Data and Image Models
From Visualization Sp06
Lecture on Jan 19, 2006
Readings
- The eyes have it, Schneiderman. (html)
- The structure of the information visualization design space. Card & Mackinlay. (ieee)
- Chapter 2: Graphical Integrity, In The Visual Display of Quantitative Information. Tufte.
- Chapter 3: Sources of Graphical Integrity, In The Visual Display of Quantitative Information. Tufte.
Optional Readings
- On the theory of scales of measurement. Stevens. (jstor)

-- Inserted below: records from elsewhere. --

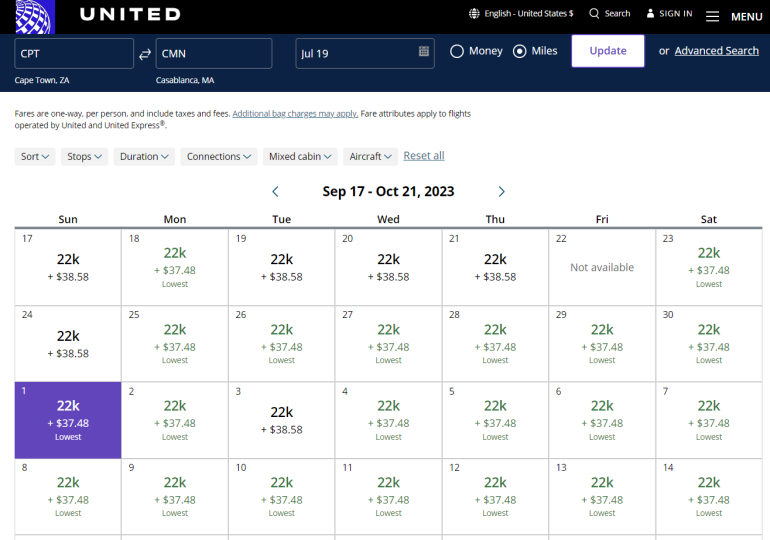
Task: Open the date picker calendar icon
Action: point(424,52)
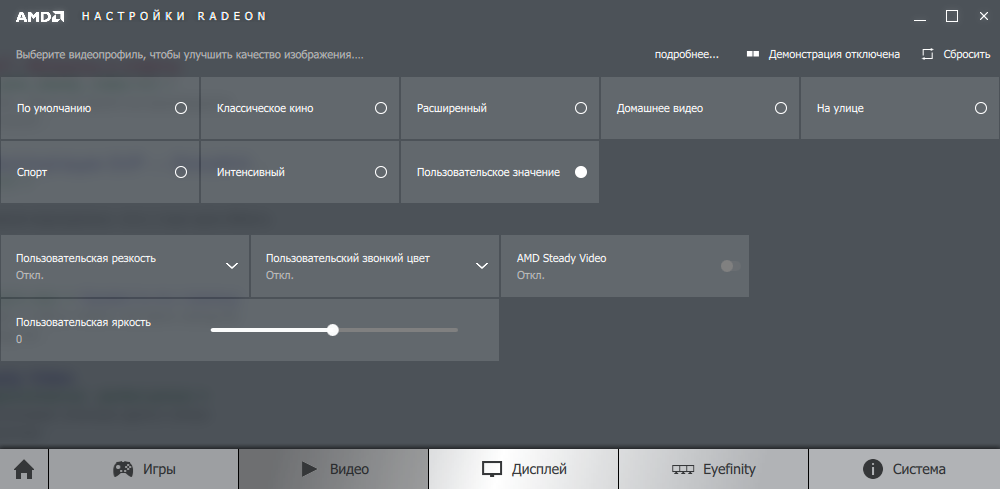Click the monitor icon for Дисплей
Viewport: 1000px width, 489px height.
point(491,469)
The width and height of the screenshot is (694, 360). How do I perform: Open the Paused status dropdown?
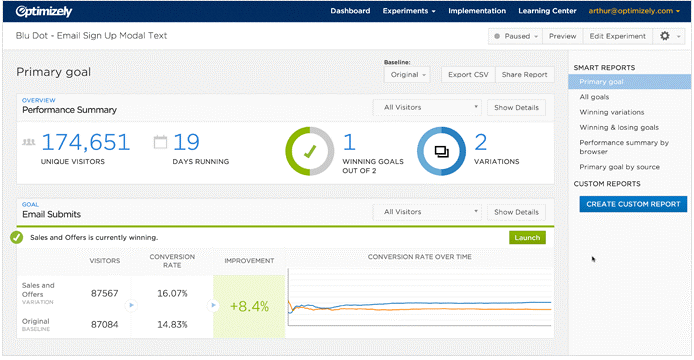(x=515, y=36)
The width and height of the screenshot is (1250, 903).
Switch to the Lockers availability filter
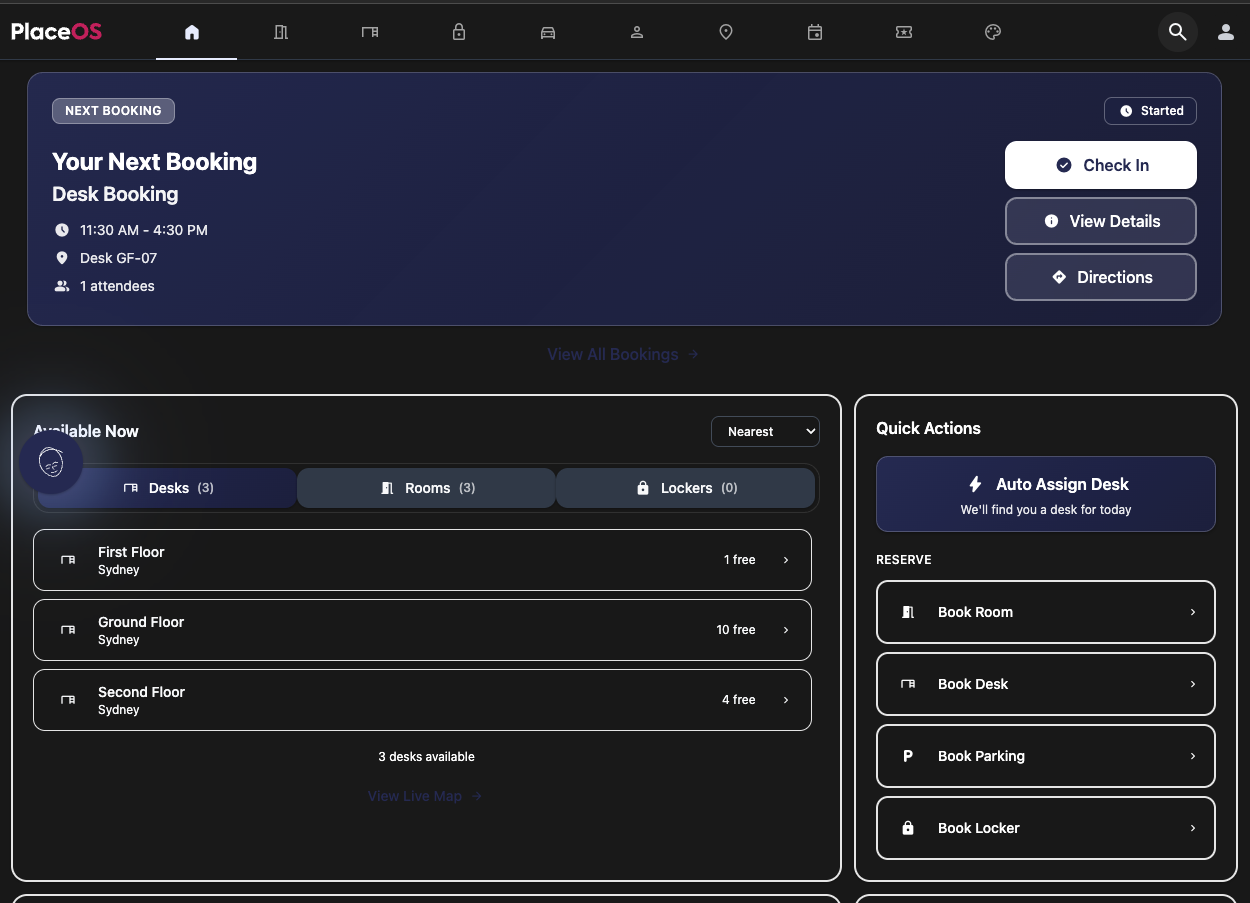685,488
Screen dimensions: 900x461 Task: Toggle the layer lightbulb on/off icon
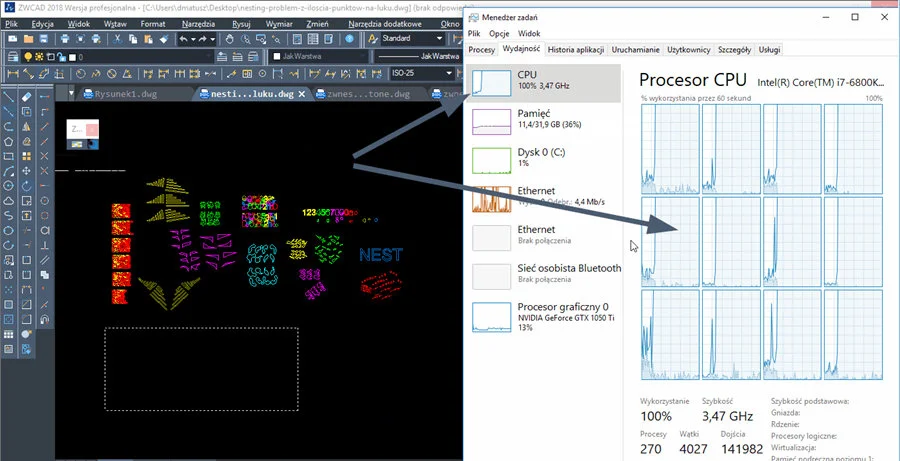pyautogui.click(x=28, y=57)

Jingtaow - Jan 19, 2006 09:08:02 am
The graphical integrity problem raised by Tufte is pretty thought provoking. Here I would like to recommend another book - Darrell Huff, Irving Geis, "How to Lie With Statistics", W.W. Norton & Company (1954, 1982). From chapter 5 to chapter 7 (pp 60 - pp86), the authors also discussed almost the same graphical integrity problems in depth with more negative examples. Different from Tufte, who attribute the major causes to things like lack of quantitative skills and/or the good willings of making the statistical data "less boring", Huff believed that most of the mistakes he covered were intentional. Personally, I agree more with Huff because it's hard to believe some mistakes pointed out more than 50 years ago still happens again and again nowadays were caused by "lack of skill".
I'd like to add two more common mistakes related with graphical integrity. These mistakes are drawn from David A. Freedman - "Statistical Models - Theory and Practice", Cambridge University Press, 2005.
1. Confounding. It's common for news reporters to draw samples of two or more variables on the same chart with seemingly correlations (linear/logistic etc) and claim/imply that these variables have causal relationships. In fact that's not true in most situations due to confounding effects (e.g. A cause B, A cause C but there is no causal relationship between B & C). ASSOCIATION is not CAUSATION. Without randomized controlled experiments or really lucky natural experiments, most of the results from observational studies should only be intepreted as ASSOCIATION. e.g. recent research had rejected the common belief that there is a causal relationship between human body cholesterol level and blood pressure and found that almost all the drugs used to lower cholesterol level can do nothing but kill you faster.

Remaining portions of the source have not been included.